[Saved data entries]
****
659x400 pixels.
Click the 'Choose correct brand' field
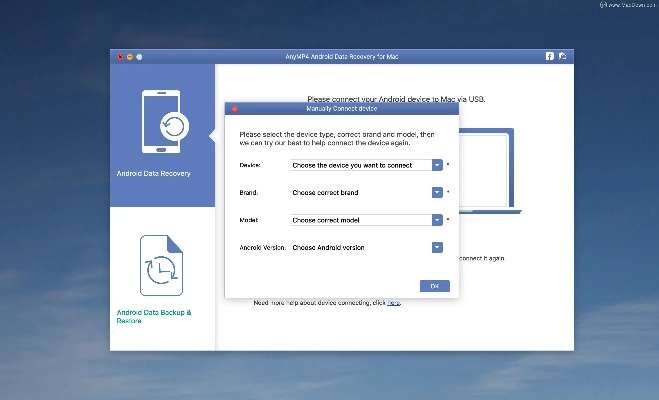point(360,192)

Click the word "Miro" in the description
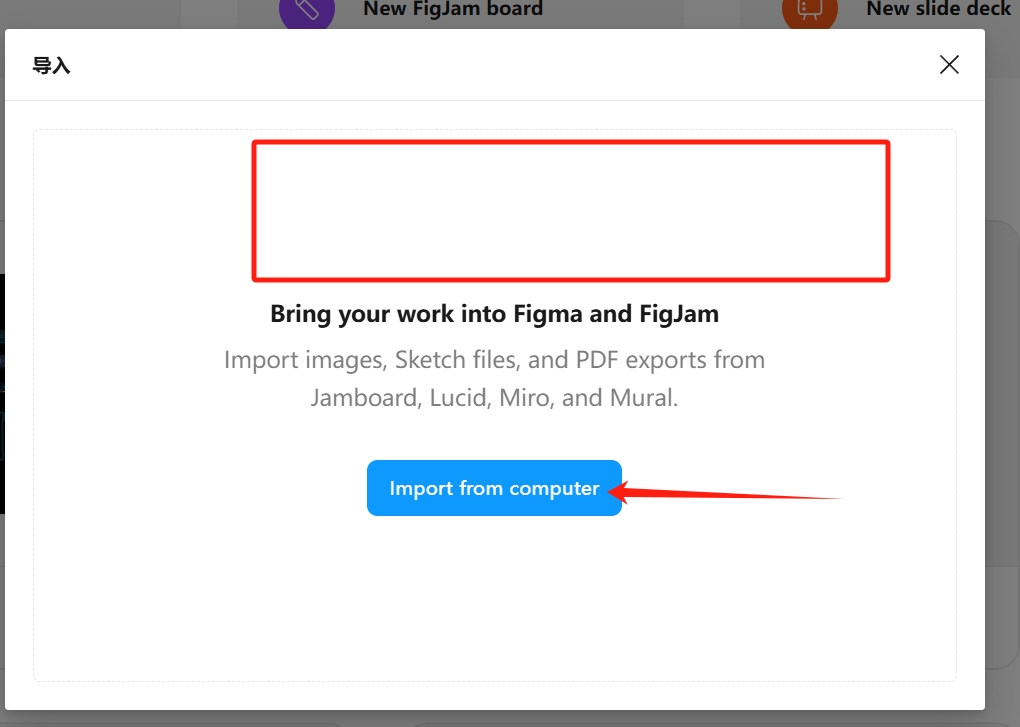[x=524, y=398]
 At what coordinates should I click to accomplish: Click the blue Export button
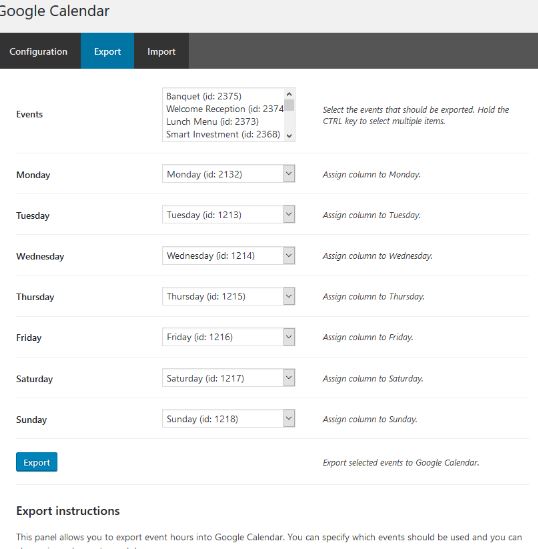(36, 462)
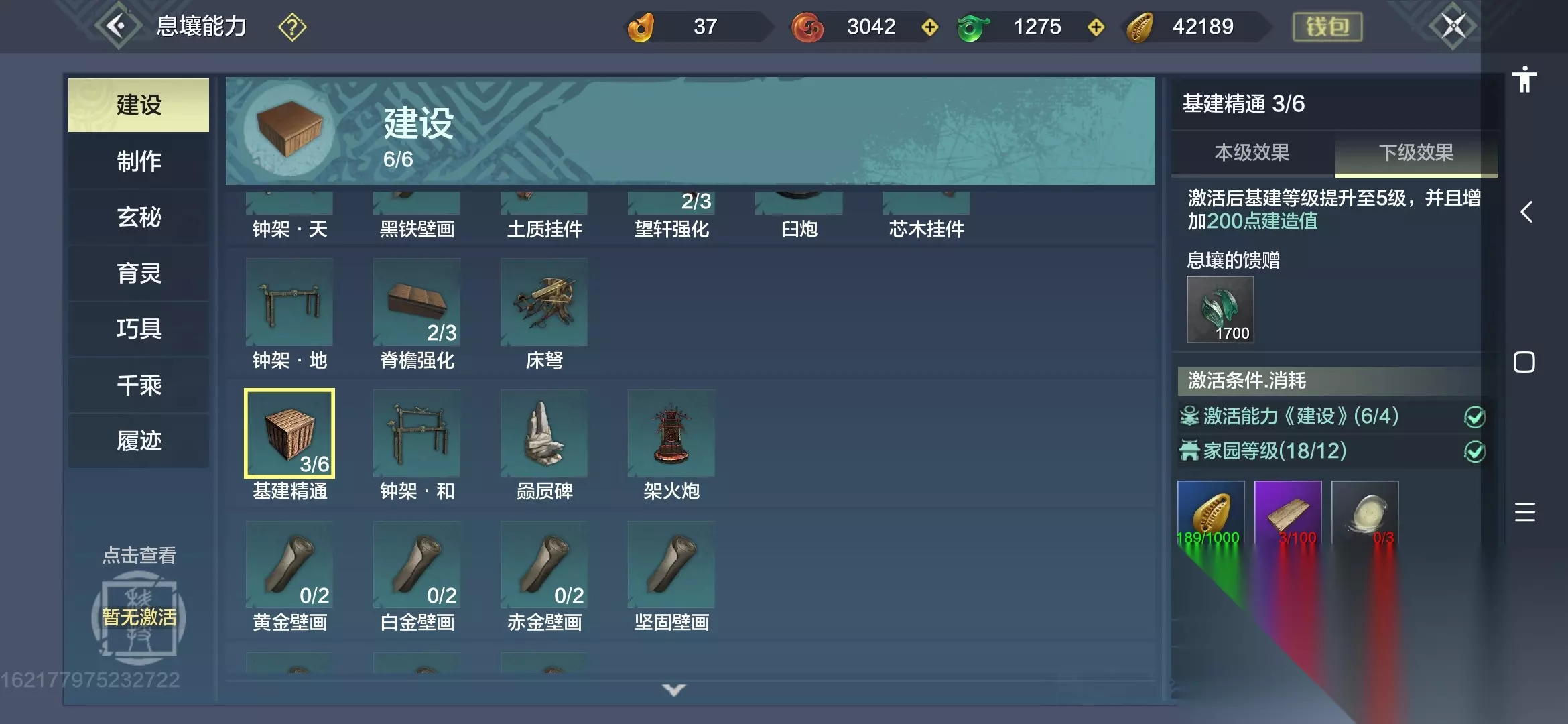The height and width of the screenshot is (724, 1568).
Task: Add currency with plus next to 3042
Action: 930,27
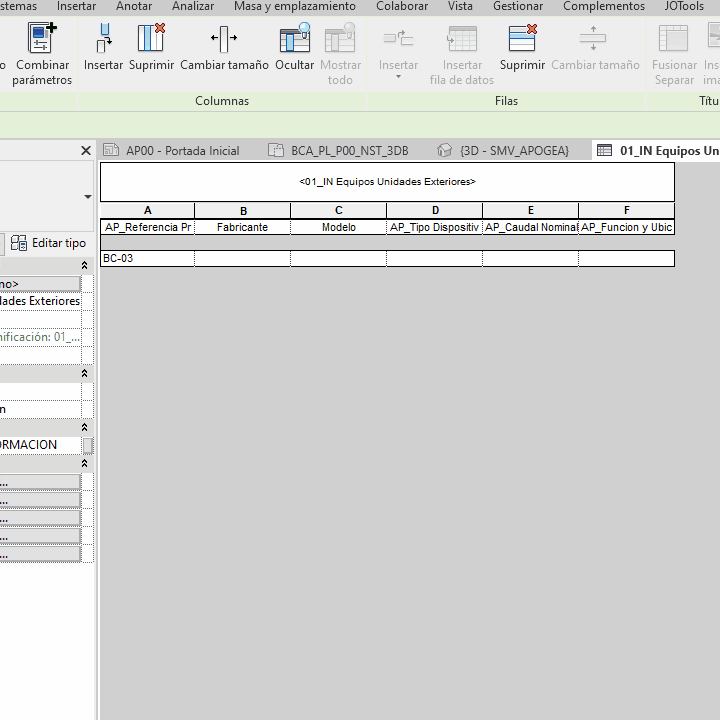Viewport: 720px width, 720px height.
Task: Open the type selector dropdown
Action: pyautogui.click(x=88, y=197)
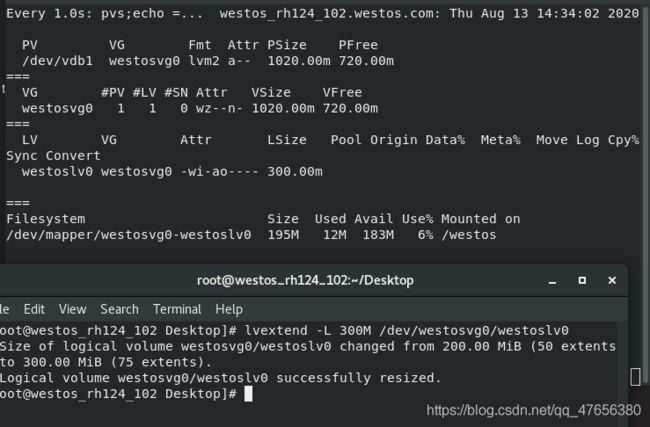Click the westoslv0 logical volume row
This screenshot has width=650, height=427.
(x=172, y=172)
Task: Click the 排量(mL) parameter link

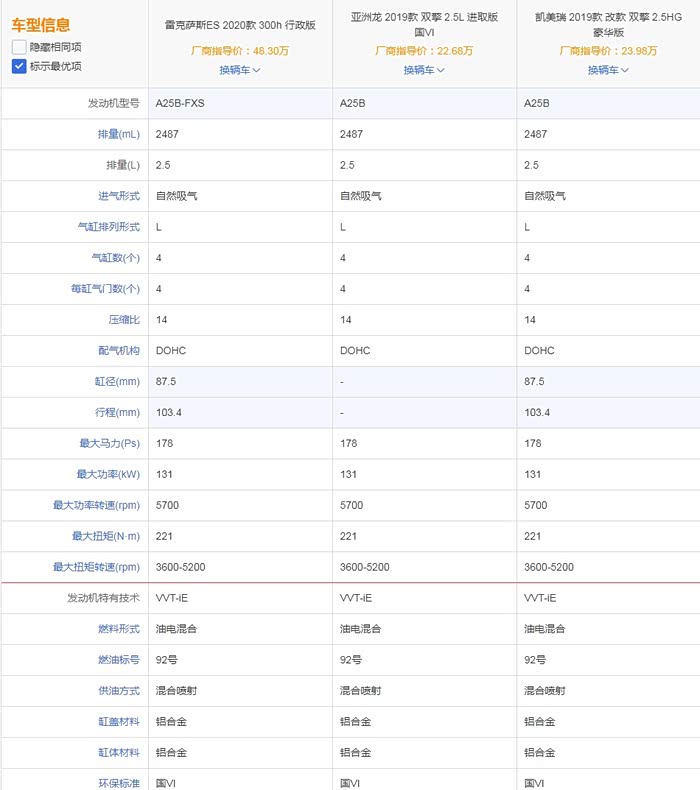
****
I would like the lines from the one with "Click the 'Choose correct brand' field" through the last line of the data above retyped exactly, with pictures left out, please.

## Answer section:
Click the 'Choose correct brand' field
point(360,192)

Click the word "Miro" in the description
[x=524, y=398]
 At what coordinates should I click to accomplish: Click the blue Export button
(36, 462)
The height and width of the screenshot is (724, 1568).
Task: Add currency with plus next to 3042
Action: 930,27
Viewport: 720px width, 720px height.
Task: Open the type selector dropdown
Action: pyautogui.click(x=88, y=197)
Click the westoslv0 logical volume row
This screenshot has width=650, height=427.
(x=172, y=172)
Task: Click the 排量(mL) parameter link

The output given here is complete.